Analysts expect these tax motivated sales to increase as builders try to survive the worst housing crisis in US history.
They are expected to sell off swathes of land in remoter areas and concentrate on smaller developments close to urban areas where property prices are expected to recover first.
Tax law allows companies to apply losses from land and other asset sales to past profits and reap a tax refund. More sales are expected soon because the companies can apply losses only to profits earned as far back as two years and 2006 was the last profitable full year for most builders.
'It's all tax motivated. There's going to be a rash of builders shedding assets,' said Tom Reimers, executive vice president of O'Donnell Atkins, a real-estate advisory firm in Irvine, California.
By dumping land, builders are chasing cash that allows them to keep current with lenders and pay overhead expenses.

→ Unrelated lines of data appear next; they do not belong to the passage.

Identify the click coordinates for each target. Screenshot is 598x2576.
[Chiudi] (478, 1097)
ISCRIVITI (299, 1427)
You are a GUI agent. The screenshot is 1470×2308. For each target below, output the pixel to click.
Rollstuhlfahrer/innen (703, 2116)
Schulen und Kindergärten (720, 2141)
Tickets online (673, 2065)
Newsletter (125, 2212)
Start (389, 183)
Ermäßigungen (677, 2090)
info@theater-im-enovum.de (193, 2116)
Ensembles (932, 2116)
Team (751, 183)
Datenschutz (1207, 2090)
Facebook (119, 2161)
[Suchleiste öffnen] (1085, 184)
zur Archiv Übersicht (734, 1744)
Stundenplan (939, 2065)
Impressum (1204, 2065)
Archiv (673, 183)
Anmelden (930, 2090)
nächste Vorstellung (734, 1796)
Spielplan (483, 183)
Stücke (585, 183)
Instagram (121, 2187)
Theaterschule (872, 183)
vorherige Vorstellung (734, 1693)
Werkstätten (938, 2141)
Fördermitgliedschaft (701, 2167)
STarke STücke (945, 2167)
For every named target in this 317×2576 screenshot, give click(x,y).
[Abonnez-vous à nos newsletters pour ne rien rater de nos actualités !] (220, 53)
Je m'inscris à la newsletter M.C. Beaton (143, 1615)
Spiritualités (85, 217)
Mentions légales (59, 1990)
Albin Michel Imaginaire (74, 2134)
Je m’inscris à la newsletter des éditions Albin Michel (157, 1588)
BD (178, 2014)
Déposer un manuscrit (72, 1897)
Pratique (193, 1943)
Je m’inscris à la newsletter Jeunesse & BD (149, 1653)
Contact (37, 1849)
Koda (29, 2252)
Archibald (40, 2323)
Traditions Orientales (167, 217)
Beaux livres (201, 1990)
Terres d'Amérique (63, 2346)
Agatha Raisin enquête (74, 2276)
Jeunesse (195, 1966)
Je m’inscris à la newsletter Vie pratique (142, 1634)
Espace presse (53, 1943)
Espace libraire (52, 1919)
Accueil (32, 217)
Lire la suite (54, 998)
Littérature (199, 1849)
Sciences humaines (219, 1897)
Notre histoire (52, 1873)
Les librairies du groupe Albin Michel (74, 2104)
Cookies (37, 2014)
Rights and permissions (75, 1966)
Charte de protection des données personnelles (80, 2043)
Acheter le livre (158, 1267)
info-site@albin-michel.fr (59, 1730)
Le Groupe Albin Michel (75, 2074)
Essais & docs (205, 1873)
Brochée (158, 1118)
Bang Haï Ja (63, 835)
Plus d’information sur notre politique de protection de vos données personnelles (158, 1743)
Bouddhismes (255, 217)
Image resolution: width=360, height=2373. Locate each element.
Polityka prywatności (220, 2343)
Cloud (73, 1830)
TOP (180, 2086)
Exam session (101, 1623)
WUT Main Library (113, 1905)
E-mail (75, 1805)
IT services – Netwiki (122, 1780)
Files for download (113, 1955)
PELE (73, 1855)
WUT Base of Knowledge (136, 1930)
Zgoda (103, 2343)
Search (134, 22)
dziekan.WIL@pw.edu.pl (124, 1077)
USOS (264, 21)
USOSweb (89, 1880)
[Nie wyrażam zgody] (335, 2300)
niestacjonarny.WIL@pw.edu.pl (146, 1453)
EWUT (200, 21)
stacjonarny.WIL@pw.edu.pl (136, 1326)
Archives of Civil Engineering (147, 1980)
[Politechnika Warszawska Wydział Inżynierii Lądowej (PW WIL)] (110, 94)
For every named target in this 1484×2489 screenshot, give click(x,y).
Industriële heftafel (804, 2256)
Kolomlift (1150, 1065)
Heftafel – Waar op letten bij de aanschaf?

D.R. Horton Inc., the largest home builder in the US is unloading land across California at big discounts. Like many developers it bought massive parcels of land in far flung regions and expected to earn big profits as land prices rockets during the housing boom.
But now they can't afford to develop them and need the money from the sale of their assets. Horton has just sold 2,000 house lots in Desert Hot Springs, a blue collar community in the south of the state for $7.8 million, that's under $4,000 a lot. But it paid $110 million for the land.
Horton also recently sold a four-acre parcel in Escondido, near San Diego, for $4.4 million, about 25% of what it paid for the property in 2005, according to the county assessor.
As new-home sales sink to a 17-year low, builders can no longer count on doubling their investments by buying undeveloped parcels, preparing the property and selling the homes on it.
Horton, which built nearly 53,000 homes at the peak of the housing boom in 2006, has posted quarterly losses since the April-June quarter of last year.